Passage shown >>

Richard Lowrance, Paul F. Hendrix, and Eugene P. Odum

Abstract. "Sustainable agriculture" means many things to different people in agriculture. At least three different definitions of sustainability are available: sustainability as food sufficiency; sustainability as stewardship; and sustainability as community. Since increased human populations will cause demands for food to continue to grow in the foreseeable future, agricultural sustainability needs to be assessed in ways that will incorporate competing definitions. We suggest that analyzing agriculture as a hierarchical system is the appropriate way to incorporate different concepts of sustainability. Using this concept, we propose a hierarchical definition of sustainability. Agronomic sustainability refers to the ability of a tract of land to maintain productivity over a long period of time. Microeconomic sustainability is dependent on the ability of the farm, as the basic economic unit, to stay in business. Ecological sustainability depends on the maintenance of life-support systems provided by non-agricultural and non-industrial segments of a region. Macroeconomic sustainability is controlled by factors such as fiscal policies and interest rates which determine the viability of national agriculture systems In our view, there are critical constraints to sustainability at different scales of the agricultural hierarchy. We propose that agronomic constraints are most important at the field scale; microeconomic constraints are dominant at the farm scale; ecological constraints override at the watershed or landscape scale; and macroeconomic constraints are foremost at the regional and national scale. In this paper, we describe the actions of these critical constraints, discuss interactions among various hierarchical levers, and propose ways that agricultural researchers and policy makers can integrate the various views of sustainability.

Introduction

Growing human populations will increase global demands for food and fiber well into the next century. To meet projected demands due to both population growth and increased consumption in the year 2020, agricultural production must increase by 90 to 140 percent for cereal, meat and oilseed, and by more than 60 percent for cotton (Farrell et al., 1984). Just to maintain current levels of per capita consumption in the year 2020 will require grain yields 56% higher than 1985 levers (Wolf, 1987). These increases may come about through innovations in biotechnology (e.g., improved cultivars, enhanced animal production); more intense cultivation of existing arable land; cultivation of new prime and marginal lands; and through improved storage, transport, and marketing of food. The agricultural systems that are ultimately adopted will have to provide unprecedented levers of production to feed the 10 to 11 billion people projected to make up the stabilized human population of the next century (Ehrlich, 1985). Historical and recent experience with agriculture suggests that these gains are not likely to be achieved without negative effects on naturel systems, environmental quality, and rural communities unless chemical and energy subsidies are efficiently assimilated within agroecosystems.

The idea of sustainable agriculture is popular among people interested in alternative systems of agriculture which minimize the potential negative effects of feeding growing populations. But agricultural sustainability means different things to different people. Douglass (1984) identified three different views of sustainability. The first view, described as the dominant paradigm in American agriculture, was called "sustainability as food sufficiency." This type of sustainable agriculture seeks to maximize food production within constraints of profitability. The second view of sustainability was described by the phrase "sustainability as stewardship" and defined sustainability in terms of controlling environmental damage (Brown, 1984). The third view of sustainability was "sustainability as community" and defined sustainability in terms of maintaining and reconstructing rural value systems (Berry, 1984). Integration of these different concepts should produce a more comprehensive working approach to agricultural sustainability.

Data lines >>

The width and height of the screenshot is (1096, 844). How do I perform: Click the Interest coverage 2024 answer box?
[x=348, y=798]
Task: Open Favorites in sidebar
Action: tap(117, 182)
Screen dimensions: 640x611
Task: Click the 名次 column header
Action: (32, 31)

Problem set >>
A. In the passage on sustainable agriculture, who identified three different views of sustainability?
B. Go on with the passage on sustainable agriculture, starting right after its final sentence.
The rows are a separate set of material, apart from the passage on sustainable agriculture.

The responses >>
A. Douglass (1984).

B.
In this paper we explore agricultural sustainability from a hierarchical perspective. We propose that different constraints operate at different levels of organization and that management strategies for sustainability must be applied at the appropriate levels. Finally, we provide examples of how management applied at one lever affects other levels in the hierarchy.

Agricultural hierarchies

Hierarchical systems are families of subsystems arranged in a hierarchical manner. There are numerous kinds of hierarchies, but there are at least three features common to all kinds (Haimes, 1977): "1) higher level subsystems portray or are concerned with a larger portion or broader aspects of the overall system; 2) higher level subsystems have longer decision horizons - they are concerned with longer range behavior; 3) higher lever subsystems have priority of action over longer level subsystems." According to Allen and Starr (1982), a hierarchical structure implies that "a disturbance at one level may be a stabilizing force at another; this state of affairs demands the use of appropriate scales, only one of which will apply for a unified model of a given level of organization." Despite spectacular increases in agricultural productivity per unit of land and labor in recent years (Avery, 1985), modem agriculture still faces serious problems at scales ranging from individual fields to climatic and geopolitical regions. Such problems include increased resistance of pests to pesticides (Dover, 1986), loss of individual farming operations to economic bankruptcy (Guither, 1986), and failure of entire regions to produce sufficient food to avoid massive local famine (Brown and Wolf, 1986). The increasing scale of these problems reflects the hierarchical organization of agricultural systems (Hart, 1984), which is illustrated in Figure 1.

The hierarchical perspective suggests an organizational scheme for policy and management systems that must deal with agricultural sustainability. We suggest that within the hierarchy of agricultural systems, sustainability can best be addressed by recognizing the dominance of agronomic constraints at the field scale, microeconomic constraints at the farm scale, ecological constraints at the watershed or landscape scale, and macroeconomic constraints at the national or transnational lever.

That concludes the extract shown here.